Saleh Diab ou le quotidien cosmique
Emmanuel Hiriat
Poésie première N° 37
L'image poétique, lorsqu'elle est juste, nous apprend que la distance entre les êtres peut devenir l'occasion d'un déploiement du sens. Lorsqu'elle est juste, c'est-à-dire lorsqu'elle dévoile entre des choses disjointes une parenté profonde, autrement dit échappe au chaos pour retrouver le cosmos (ou le créer? peu importe au lecteur en définitive puisque pour lui cette expérience cosmique existe). Expérience de l'un multiple qui est celle de l'amour
« ô neige
qui écoute la neige »
C'est la qualité de l'image poétique qui m'a tout de suite séduit dans la poésie de
Saleh Diab. Je ne me demanderai pas ici ce qu'elle doit à la tradition de la poésie arabe, où l'image tient une place essentielle ; au christianisme, qui fait partie de l'itinéraire personnel de notre auteur ; au surréalisme… car plus que les racines c'est la fleur en définitive qui importe chez le poète, plus que les éléments, même vitaux, qu'il a su assimiler, la couleur unique qu'il a su donner au verbe. Je parle d'image, mais on notera en le lisant que l'image chez
Saleh Diab n'est pas seulement visuelle : elle fait appel à tous les sens et même a ce sens intérieur qu'est la conscience… Elle est image mais sans jamais avoir la fixité de la chose peinte : image écrite et creusement de l'écriture.
La poésie de
Saleh Diab est limpide comme un ruisseau : sa source est claire puisqu'il parle d'absence et d'amour, de l'autre et du même, de l'exil intérieur d'un sujet en quête de l'autre en lui et de lui en l'autre… le courant est transparent mais n'a jamais la transparence immobile des lacs : tout dans cette poésie est mouvement, métamorphose et glissement de l'image vers une autre image, rupture et reprise du rythme.

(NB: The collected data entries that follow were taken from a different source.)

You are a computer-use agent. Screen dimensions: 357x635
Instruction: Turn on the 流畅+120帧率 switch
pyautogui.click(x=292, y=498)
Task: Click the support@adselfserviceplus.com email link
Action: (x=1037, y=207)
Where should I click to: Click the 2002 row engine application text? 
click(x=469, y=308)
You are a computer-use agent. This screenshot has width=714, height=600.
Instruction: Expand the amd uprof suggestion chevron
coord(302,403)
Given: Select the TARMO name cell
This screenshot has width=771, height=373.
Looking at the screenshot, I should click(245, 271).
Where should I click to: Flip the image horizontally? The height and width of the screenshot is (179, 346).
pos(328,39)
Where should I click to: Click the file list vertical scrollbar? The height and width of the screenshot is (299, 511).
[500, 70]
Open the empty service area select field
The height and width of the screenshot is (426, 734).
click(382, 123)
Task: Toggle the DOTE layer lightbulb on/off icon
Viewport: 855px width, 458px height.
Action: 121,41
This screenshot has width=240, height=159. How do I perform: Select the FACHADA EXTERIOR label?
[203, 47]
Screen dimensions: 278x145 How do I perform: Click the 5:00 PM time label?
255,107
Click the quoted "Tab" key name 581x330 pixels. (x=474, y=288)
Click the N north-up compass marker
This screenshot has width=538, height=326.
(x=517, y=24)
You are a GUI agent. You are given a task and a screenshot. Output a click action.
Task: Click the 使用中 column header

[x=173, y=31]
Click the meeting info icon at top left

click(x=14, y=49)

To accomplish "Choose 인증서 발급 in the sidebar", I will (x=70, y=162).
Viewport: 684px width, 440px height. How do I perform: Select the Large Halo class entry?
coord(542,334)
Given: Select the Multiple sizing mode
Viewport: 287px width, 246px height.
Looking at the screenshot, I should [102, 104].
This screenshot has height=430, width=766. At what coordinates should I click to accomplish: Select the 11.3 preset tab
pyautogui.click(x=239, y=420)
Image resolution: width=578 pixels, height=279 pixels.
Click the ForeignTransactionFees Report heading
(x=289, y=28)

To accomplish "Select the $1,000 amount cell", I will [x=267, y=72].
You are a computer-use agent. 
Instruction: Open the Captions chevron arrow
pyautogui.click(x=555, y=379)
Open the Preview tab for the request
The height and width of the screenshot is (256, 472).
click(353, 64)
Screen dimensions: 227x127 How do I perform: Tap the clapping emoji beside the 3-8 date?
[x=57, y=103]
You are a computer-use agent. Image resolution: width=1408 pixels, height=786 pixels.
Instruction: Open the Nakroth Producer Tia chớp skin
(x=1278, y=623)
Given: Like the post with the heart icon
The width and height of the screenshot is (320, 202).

Ainsi ces deux strophes d'un bref poème que l'on retrouvera plus bas :
« la pluie sur l'herbe
écrit tendrement la tulipe
dans les hautes lucarnes
où pousse l'hirondelle »
rien d'obscur assurément et pourtant le trajet (mot soulignés) de l'image à l'écriture à l'image (double métamorphose qui, nul amateur de poésie ne s'en étonnera, est floraison), du dehors au-dedans au dehors, du végétal à l'hirondelle. L'image a un sens, disait Breton ; sans doute, mais l'image de
Saleh Diab est, comme nous venons de le voir, un échange, une flèche à deux pointes qui réunit l'un à l'autre et l'autre à l'un sans pourtant se limiter à créer entre eux une simple équivalence, même inattendue… Les deux termes de la métaphore sont emportés vers un même cheminement vers un ailleurs d'ores et déjà présent… Comme le note
Jean-Marc Debenedetti dans la préface qu'il a écrite pour
Une lune sèche veille sur ma vie, « L'auteur va à l'essentiel en nous restituant la fugacité de l'instant dans sa plus grande simplicité. Il confère à des sensations visuelles ou tactiles, de nature éminemment éphémère, une dimension métaphysique. […] le précaire, le provisoire, pourtant destinés à l'abîme ravageur du temps, obtiennent, dans l'athanor de sa vision, une réalité qui sait durer. »
Et l'on est frappé de voir comme on passe vite dans ces pages du concret à l'abstrait, de la fleur à l'étoile et de l'étoile au vide intérieur. le vide, car ce qui pourrait être merveilleux ou féerie n'est pas émerveillement et moins encore ivresse : la conscience cosmique devient tristesse légère, le mouvement un autre nom de l'absence et du manque, d'une inquiétude à la fois sensible et métaphysique qui nous rend cette poésie infiniment proche et familièrement profonde. Désespoir ? si l'on veut, mais au plus creux du vide le raisin sec acquiert une saveur nouvelle.
« une lune sèche
dans un livre
veille sur ma vie »
lune sèche, astre séché de la mort (en est-il plus mort ou métamorphosé en mort surmurie, étrange élixir des vendanges tardives du temps ?) qui cependant veille et semble, en son extrême sécheresse, un plus sûr allié de la vie que les astres trop facilement éclos.